The European Medicines Agency’s (EMA) Committee for Medicinal Products for Human Use (CHMP) has issued a positive opinion in the European Union (EU) for the expanded use of Byetta (exenatide twice-daily) as an add-on therapy to basal insulin, with or without metformin and/or Actos® (pioglitazone), for the treatment of type 2 diabetes in adults. The CHMP’s decision is now referred for final action to the European Commission, which has the authority to approve medicines for the EU. The Commission usually decides on CHMP recommendations within two to three months. The double-blind clinical trial evaluating Byetta as an add-on therapy to insulin glargine was published in Annals of Internal Medicine. In the 30-week study, Byetta 10 micrograms or placebo was added to existing insulin glargine therapy (with or without metformin, pioglitazone or both), which was titrated to achieve target fasting glucose levels. At study entry, patients who may have been at increased risk of hypoglycemia (A1c less than or equal to 8 percent) reduced their dose of insulin glargine by 20 percent. Five weeks after randomization, all patients had insulin doses titrated to achieve target fasting glucose levels. The primary endpoint was reduction in A1c, a measure of average blood sugar over three months; secondary endpoints included change in body weight along with other parameters of glucose control, cardiovascular health, hypoglycemia and patient-reported outcomes.

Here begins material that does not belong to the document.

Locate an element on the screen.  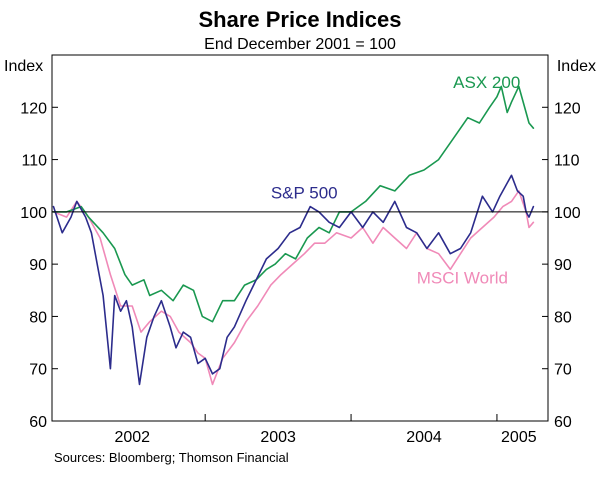
series-label-asx-200: ASX 200 is located at coordinates (486, 82).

After 30 weeks of treatment, Byetta demonstrated a statistically significant reduction in A1c compared to placebo, lowering A1c by 1.7 percentage points from a baseline of 8.3 percent. Patients treated with optimized insulin glargine plus placebo experienced a 1.0 percentage point decrease in A1c from a baseline of 8.5 percent. Patients who added Byetta to their insulin glargine regimen saw their weight decrease by an average of 4 pounds, compared with an increase of 2 pounds in patients who were treated with optimized insulin glargine plus placebo. Byetta is not indicated for the management of obesity and weight loss was a secondary endpoint in the trial. Fasting glucose change and hypoglycemia incidence were similar between treatment groups.

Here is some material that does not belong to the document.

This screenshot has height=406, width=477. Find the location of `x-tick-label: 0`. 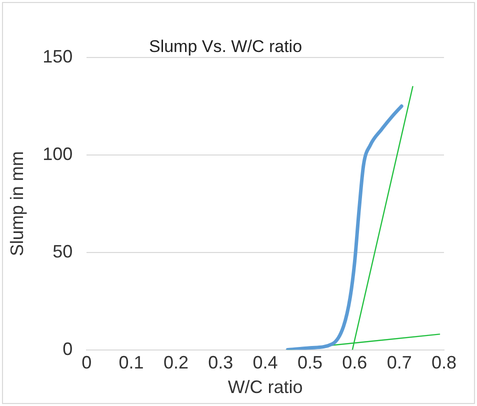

Thirteen Byetta recipients and one placebo recipient (9 percent vs. 1 percent) discontinued the study because of adverse events (p less than 0.010); rates of nausea (41 percent vs. 8 percent), diarrhea (18 percent vs. 8 percent), vomiting (18 percent vs. 4 percent), headache (14 percent vs. 4 percent) and constipation (10 percent vs. 2 percent) were higher with Byetta than with placebo. Hypoglycemia was similar for both groups; major hypoglycemia occurred twice in one patient receiving insulin glargine without Byetta.

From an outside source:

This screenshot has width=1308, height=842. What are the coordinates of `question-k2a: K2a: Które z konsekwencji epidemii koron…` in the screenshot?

In November 2011, Lilly and Amylin announced that they amicably terminated their decade-long collaboration. As part of the transition plan outside the U.S., Amylin will assume responsibility for exenatide product commercialization efforts on a market-by-market basis by the end of 2013. Amylin will work with Lilly on plans for markets outside the U.S. during the transition period. Amylin intends to provide uninterrupted patient supply in all markets where exenatide products are launched, as well as additional markets in the future. Both companies are committed to ensuring a seamless transition of global product responsibility to Amylin while maintaining continuity of patient care. Amylin anticipates working with one or more partners outside the U.S. in order to maximize the global potential of this innovative molecule and achieve greater operational flexibility and efficiency.